ABOUT THIS EXERCISE = Below are some records; return each one exactly as written.

RECORDS =
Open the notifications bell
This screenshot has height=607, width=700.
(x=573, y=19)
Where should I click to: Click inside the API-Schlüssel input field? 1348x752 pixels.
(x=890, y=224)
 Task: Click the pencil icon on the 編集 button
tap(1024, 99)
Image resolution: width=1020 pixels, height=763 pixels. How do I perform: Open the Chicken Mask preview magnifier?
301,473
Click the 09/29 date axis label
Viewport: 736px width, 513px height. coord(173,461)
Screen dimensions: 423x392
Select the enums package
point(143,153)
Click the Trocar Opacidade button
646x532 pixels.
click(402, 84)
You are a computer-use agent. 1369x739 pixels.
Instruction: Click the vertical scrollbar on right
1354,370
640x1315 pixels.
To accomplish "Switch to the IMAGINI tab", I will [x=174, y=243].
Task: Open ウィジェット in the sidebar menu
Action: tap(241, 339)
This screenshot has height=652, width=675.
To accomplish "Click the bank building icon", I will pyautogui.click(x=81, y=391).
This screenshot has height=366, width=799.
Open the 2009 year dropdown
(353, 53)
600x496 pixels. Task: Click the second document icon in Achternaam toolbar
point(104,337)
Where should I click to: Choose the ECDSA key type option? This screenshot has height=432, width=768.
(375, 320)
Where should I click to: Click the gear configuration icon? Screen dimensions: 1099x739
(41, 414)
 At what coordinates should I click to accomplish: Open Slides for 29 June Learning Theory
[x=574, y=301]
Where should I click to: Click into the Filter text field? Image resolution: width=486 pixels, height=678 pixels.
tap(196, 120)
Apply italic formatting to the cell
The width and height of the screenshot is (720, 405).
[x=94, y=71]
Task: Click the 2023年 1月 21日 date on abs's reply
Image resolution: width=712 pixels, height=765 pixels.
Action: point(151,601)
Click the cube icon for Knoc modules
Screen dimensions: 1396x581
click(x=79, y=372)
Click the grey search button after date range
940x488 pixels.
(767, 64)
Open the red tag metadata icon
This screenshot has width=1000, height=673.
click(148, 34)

RESPONSE BELOW =
Open the notifications bell
This screenshot has height=607, width=700.
(x=573, y=19)
Where should I click to: Click inside the API-Schlüssel input field? 1348x752 pixels.
(x=890, y=224)
 Task: Click the pencil icon on the 編集 button
tap(1024, 99)
Image resolution: width=1020 pixels, height=763 pixels. How do I perform: Open the Chicken Mask preview magnifier?
301,473
Click the 09/29 date axis label
Viewport: 736px width, 513px height. coord(173,461)
Screen dimensions: 423x392
Select the enums package
point(143,153)
Click the Trocar Opacidade button
646x532 pixels.
click(402, 84)
You are a computer-use agent. 1369x739 pixels.
Instruction: Click the vertical scrollbar on right
1354,370
640x1315 pixels.
To accomplish "Switch to the IMAGINI tab", I will [x=174, y=243].
Task: Open ウィジェット in the sidebar menu
Action: tap(241, 339)
This screenshot has height=652, width=675.
To accomplish "Click the bank building icon", I will pyautogui.click(x=81, y=391).
This screenshot has height=366, width=799.
Open the 2009 year dropdown
(353, 53)
600x496 pixels. Task: Click the second document icon in Achternaam toolbar
point(104,337)
Where should I click to: Choose the ECDSA key type option? This screenshot has height=432, width=768.
(375, 320)
Where should I click to: Click the gear configuration icon? Screen dimensions: 1099x739
(41, 414)
 At what coordinates should I click to accomplish: Open Slides for 29 June Learning Theory
[x=574, y=301]
Where should I click to: Click into the Filter text field? Image resolution: width=486 pixels, height=678 pixels.
tap(196, 120)
Apply italic formatting to the cell
The width and height of the screenshot is (720, 405).
[x=94, y=71]
Task: Click the 2023年 1月 21日 date on abs's reply
Image resolution: width=712 pixels, height=765 pixels.
Action: point(151,601)
Click the cube icon for Knoc modules
Screen dimensions: 1396x581
click(x=79, y=372)
Click the grey search button after date range
940x488 pixels.
(767, 64)
Open the red tag metadata icon
This screenshot has width=1000, height=673.
click(148, 34)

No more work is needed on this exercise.